→ **TASK DETAILS**
Begin your copy at the line holding "This screenshot has width=1456, height=819." and end it at the last line of the listing. Keep every line exact and leave out the pictures.

BEGIN DATA TO USE

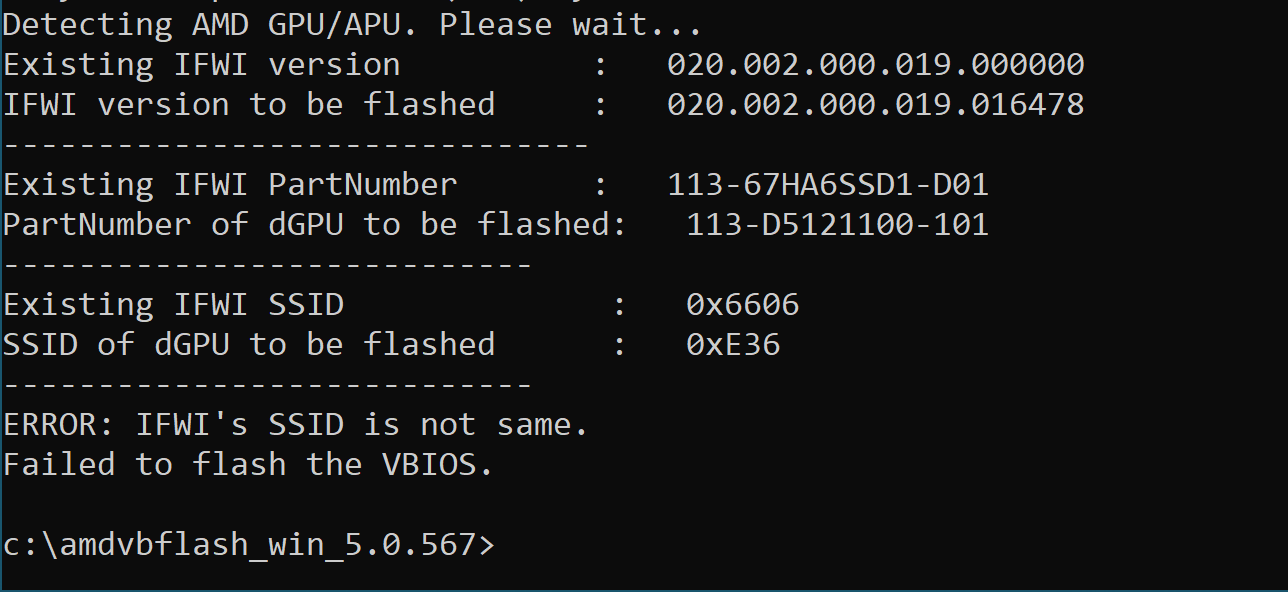Click the 'Failed to flash the VBIOS.' text

point(248,465)
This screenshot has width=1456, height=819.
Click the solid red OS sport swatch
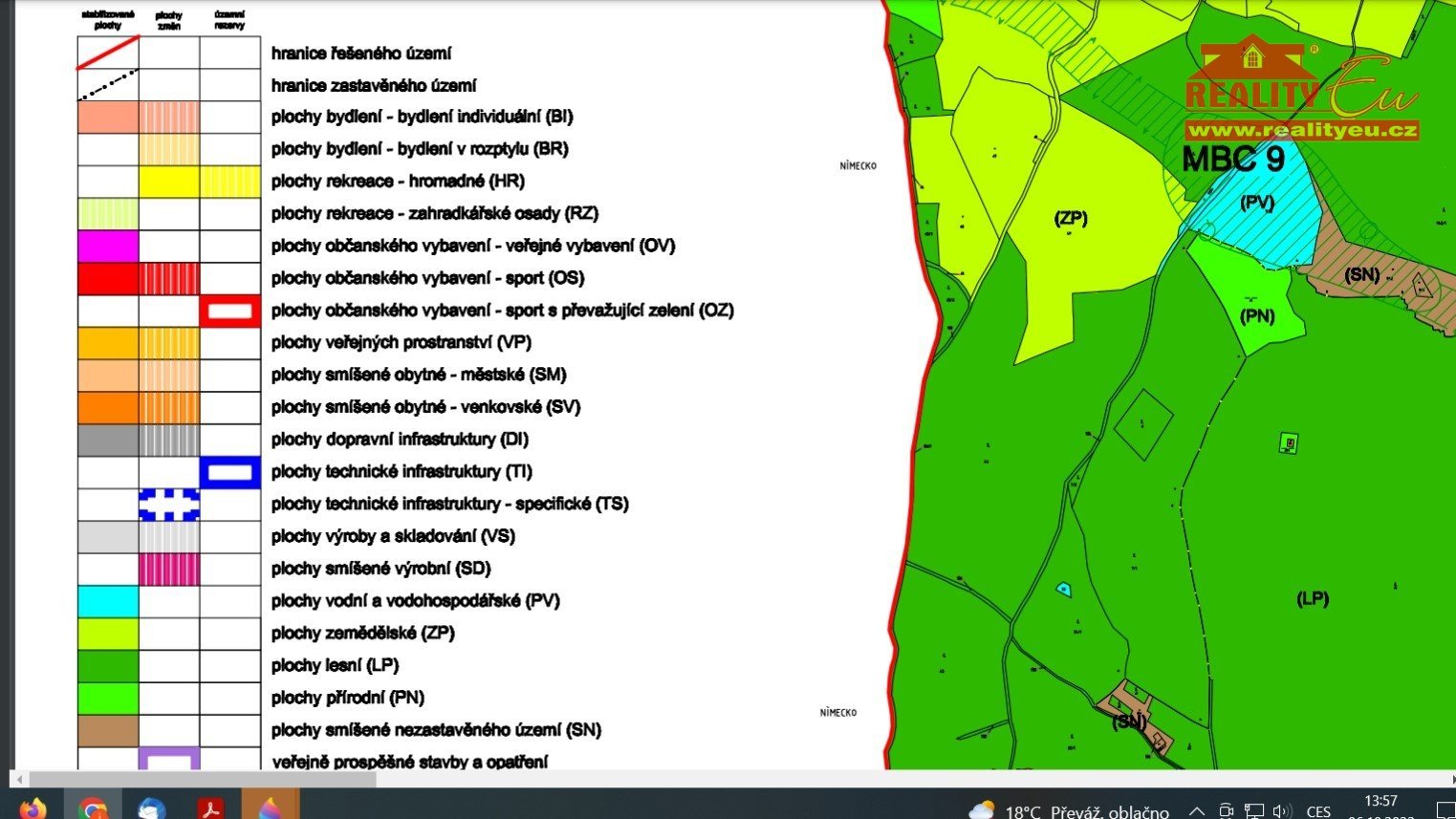108,278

END DATA TO USE

→ **REPLY TO THE TASK**
This screenshot has width=1456, height=819.
Click the solid red OS sport swatch
108,278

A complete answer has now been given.